Co-author Ken Moon, a professor at Cornell’s SC Johnson College of Business, says the true figure may end up being even higher than 24,000. That’s because of the Trump administration’s nationwide purge of immigrants without legal status, which is making it even harder for nursing homes to find staff. (The nursing-home industry has also complained about this.)
Previous studies have also shown a correlation between higher staffing levels, better care and less abuse of sedatives or “chemical restraints” in nursing homes. However, this is the first to look specifically at the possible impact of the staffing mandates pushed by the Biden administration.
The staffing mandates, which were proposed by the Biden administration in 2024, would have set minimum levels of nursing staff per resident. They were defeated earlier this year as a result of a concerted campaign by the nursing-home industry and its political allies. The rules were blocked by the courts in April and seemingly killed for good by the Trump administration’s One Big Beautiful Bill, which was passed by Republican majorities in both houses of Congress and which the president signed into law earlier this month. The law imposed a moratorium on the rules until 2034.
There are inevitable caveats.
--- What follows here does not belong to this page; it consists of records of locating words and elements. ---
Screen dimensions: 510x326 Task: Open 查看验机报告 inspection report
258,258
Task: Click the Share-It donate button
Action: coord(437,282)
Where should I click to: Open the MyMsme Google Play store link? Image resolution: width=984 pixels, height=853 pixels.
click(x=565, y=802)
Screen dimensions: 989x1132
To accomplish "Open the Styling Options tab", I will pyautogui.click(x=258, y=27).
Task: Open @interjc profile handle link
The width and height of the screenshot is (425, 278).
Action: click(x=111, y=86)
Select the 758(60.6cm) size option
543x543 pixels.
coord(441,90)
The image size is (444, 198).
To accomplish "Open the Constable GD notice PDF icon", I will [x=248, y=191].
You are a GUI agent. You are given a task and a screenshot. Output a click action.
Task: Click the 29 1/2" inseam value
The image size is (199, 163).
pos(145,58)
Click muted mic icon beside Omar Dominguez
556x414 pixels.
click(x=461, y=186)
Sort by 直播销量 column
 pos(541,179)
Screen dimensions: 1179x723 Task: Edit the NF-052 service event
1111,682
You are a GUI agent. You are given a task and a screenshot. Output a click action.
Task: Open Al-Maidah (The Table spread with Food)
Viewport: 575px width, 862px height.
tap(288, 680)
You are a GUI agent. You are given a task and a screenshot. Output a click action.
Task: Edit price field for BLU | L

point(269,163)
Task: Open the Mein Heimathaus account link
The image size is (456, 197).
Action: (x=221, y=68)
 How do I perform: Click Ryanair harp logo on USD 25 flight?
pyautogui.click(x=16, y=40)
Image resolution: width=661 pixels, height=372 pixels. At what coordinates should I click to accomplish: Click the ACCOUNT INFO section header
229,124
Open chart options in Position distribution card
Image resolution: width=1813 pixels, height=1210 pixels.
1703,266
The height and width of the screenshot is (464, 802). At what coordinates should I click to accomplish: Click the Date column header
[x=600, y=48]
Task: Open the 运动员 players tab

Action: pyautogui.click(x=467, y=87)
Nursing homes are still subject to various regulations at the federal and state levels. (How well facilities are monitored and regulations enforced is a subject for debate.) The Biden staffing mandate couldn’t wave a magic wand: Nursing-home operators complained that they already couldn’t find enough staff at prevailing wages and that many of them couldn’t afford the extra workers required, and they warned that some nursing homes would simply close down instead. The 24,000 figure comes from applying the theoretical staffing levels to nursing homes’ 2019 occupancy levels. Obviously, this involves projections and estimates.
In an emailed statement, Holly Harmon of the nursing-home industry’s trade association, AHCA/NCAL, said “our providers are committed to strengthening the long term care workforce, but they need meaningful support.” The industry, she added, urges policymakers to support its “Better Way” policy priorities.
Alas,
one of those includes protecting Medicaid — the main financial support
for America’s nursing homes — from cuts. (The Republican megabill signed
into law by President Donald Trump earlier this month, includes deep
cuts to federal Medicaid spending — more than $1 trillion over 10 years,
according to the Congressional Budget Office).
It’s long been known that some or many understaffed nursing homes have resorted to the use of antipsychotic medications, typically meaning sedatives and tranquilizers, to make up for a shortage of staff. A U.S. Senate subcommittee reported as long ago as 1975 on this abuse of medications as a way to keep residents docile and easy to manage. A recent study suggested that nearly one resident in four is being medicated in this way.
Some nursing-home operators have responded to increased oversight by exploiting regulatory loopholes, critics also argue. This includes diagnosing more residents with conditions such as schizophrenia, where the use of antipsychotics draws less scrutiny, they say.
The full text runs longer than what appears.